The Unknown Union team also runs an independent corporation called Mountain Kingdom, which won the rights to globally distribute Basotho heritage blankets of Aranda Textiles, a South African manufacturing company that produces the blankets exclusively. I previously wrote about this marriage of convenience here.
Despite the commitment by Mountain Kingdom to bring some blanket production to Lesotho and donate to a Lesotho-based charity, I cannot fight off this nagging feeling that an entire culture of people is being exploited by Unknown Union as they design high-end bomber jackets out of our heritage blankets.
The fine print
Yasiin Bey is a profound artist, advocate of social justice and fashion icon who has demonstrated his love for Africa and her diverse cultures throughout his career. He made Hip Hop history by becoming the first American emcee to move to the African south and settle his family in Cape Town. Whether the gesture was an expression of real love or simply a “motherland” fetish is open for debate but he kept it up for at least four years.
One can only speculate on the reasons he agreed to the Unknown Union appointment but from a business perspective it would appear to be complementary.

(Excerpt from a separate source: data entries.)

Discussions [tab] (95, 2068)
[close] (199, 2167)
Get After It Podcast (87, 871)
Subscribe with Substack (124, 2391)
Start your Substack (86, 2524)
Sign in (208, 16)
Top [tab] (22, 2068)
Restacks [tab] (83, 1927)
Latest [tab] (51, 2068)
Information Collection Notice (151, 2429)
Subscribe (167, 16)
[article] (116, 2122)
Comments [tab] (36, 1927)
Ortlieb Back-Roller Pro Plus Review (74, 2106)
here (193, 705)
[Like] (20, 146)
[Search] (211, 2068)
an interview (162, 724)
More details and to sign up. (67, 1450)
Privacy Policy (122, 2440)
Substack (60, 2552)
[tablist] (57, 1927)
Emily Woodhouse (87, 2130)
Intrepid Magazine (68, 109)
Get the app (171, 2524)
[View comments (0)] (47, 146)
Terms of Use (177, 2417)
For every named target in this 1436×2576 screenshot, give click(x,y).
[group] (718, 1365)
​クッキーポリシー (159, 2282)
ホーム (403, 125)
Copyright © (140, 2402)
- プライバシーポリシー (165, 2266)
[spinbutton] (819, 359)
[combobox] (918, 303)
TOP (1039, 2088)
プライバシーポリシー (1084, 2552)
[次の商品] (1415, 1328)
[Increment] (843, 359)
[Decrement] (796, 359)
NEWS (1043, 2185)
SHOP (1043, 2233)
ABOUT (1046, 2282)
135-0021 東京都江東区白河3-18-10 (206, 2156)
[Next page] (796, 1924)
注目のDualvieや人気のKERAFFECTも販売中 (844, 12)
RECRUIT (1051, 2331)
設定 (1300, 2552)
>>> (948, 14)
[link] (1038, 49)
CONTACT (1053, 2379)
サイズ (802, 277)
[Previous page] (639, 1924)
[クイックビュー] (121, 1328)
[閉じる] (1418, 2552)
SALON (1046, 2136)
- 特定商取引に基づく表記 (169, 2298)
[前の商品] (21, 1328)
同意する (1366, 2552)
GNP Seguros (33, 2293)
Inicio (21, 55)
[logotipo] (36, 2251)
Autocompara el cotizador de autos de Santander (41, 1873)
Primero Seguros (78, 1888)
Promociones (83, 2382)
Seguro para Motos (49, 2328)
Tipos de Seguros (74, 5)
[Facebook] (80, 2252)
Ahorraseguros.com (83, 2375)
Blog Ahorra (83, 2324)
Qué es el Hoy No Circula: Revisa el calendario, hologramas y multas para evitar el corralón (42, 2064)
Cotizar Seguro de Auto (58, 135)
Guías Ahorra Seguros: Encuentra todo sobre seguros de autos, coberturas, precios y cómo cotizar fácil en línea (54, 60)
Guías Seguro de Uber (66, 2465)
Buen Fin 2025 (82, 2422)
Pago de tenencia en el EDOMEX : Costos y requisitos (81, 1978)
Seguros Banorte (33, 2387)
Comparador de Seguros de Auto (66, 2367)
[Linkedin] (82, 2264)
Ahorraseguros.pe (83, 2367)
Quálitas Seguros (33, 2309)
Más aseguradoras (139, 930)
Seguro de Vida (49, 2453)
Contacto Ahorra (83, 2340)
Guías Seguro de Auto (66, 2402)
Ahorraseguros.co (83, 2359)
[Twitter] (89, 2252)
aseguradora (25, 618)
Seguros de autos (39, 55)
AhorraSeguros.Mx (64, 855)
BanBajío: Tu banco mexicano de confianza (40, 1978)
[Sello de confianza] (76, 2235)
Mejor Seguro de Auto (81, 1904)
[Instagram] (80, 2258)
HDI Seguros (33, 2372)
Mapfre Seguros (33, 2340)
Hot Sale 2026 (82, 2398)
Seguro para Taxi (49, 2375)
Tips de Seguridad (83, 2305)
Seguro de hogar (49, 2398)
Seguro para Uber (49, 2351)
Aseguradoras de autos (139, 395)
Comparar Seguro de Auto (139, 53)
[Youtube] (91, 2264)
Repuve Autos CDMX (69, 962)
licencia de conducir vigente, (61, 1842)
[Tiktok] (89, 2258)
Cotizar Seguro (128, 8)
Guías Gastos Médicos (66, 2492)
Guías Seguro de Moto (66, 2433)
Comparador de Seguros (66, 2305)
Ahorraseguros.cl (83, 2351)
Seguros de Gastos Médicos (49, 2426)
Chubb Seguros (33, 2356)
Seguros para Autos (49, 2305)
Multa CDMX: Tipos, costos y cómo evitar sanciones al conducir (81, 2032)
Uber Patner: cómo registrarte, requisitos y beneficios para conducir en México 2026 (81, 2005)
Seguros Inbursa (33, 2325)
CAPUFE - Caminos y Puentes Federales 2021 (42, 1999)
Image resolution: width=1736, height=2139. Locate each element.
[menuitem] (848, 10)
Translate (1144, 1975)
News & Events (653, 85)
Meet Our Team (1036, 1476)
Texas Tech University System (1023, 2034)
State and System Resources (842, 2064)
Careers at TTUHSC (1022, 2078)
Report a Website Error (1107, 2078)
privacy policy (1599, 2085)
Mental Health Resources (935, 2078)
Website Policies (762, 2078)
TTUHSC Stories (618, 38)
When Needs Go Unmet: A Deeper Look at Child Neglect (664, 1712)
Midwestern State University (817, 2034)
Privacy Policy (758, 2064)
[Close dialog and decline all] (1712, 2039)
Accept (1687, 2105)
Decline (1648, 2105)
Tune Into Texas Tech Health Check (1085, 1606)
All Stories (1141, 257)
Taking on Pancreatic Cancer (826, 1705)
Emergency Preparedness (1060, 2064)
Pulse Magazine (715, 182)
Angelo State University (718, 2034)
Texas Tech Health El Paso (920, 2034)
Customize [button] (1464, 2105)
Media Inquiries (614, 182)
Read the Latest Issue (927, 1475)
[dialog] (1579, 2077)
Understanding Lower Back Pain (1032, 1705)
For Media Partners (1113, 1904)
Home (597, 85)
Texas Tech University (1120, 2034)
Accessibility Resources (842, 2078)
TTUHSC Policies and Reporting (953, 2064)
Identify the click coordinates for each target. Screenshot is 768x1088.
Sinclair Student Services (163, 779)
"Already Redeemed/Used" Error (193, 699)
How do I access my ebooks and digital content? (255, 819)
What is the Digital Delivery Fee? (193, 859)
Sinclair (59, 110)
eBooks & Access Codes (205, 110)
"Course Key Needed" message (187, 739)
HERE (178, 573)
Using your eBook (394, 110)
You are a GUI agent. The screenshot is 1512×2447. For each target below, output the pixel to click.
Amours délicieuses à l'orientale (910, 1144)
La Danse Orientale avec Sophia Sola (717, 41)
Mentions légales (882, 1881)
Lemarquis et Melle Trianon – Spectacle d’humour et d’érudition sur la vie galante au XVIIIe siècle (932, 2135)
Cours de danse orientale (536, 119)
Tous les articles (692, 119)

For Unknown Union to bring on a black conscious rapper into their team is a strategic move to counter inevitable criticism, among other things, especially during these times when cultural appropriation is such a hot topic. Not to mention both parties gain some serious publicity when marketing to the West.
Nothing personal, just business
Granted Lesotho can do with economic relief; it suffers a great deal of brain drain and art is treated like a joke not worthy of investing in. Perhaps we cannot hold it against anyone who recognises Lesotho’s vast potential for their gain. If we are busy sleeping on our own cultural treasures, maybe we should not get mad when someone else sees their value.
We allow political authorities to continuously over-look creativity and act as though we are helpless and have our hands tied. This kind of attitude conveniently sets us up to have other people tell our stories for us and create wealth from it, and then we proceed to complain in shallow-whispers when it happens.
When Hip Hop was born it was ridiculed and had virtually no support from the powers that be (government, mainstream media etc), but it persevered because it was and still is genuine culture. To date Hip Hop has developed into one of the most lucrative entertainment genres globally, to the extent that it has been exotified and watered down into a commercial tool. Sesotho culture is no different in its potency and uniqueness and it absolutely should be celebrated. Should it be commoditised by people who are not well acquainted with its lived experience though? Now that is a different story!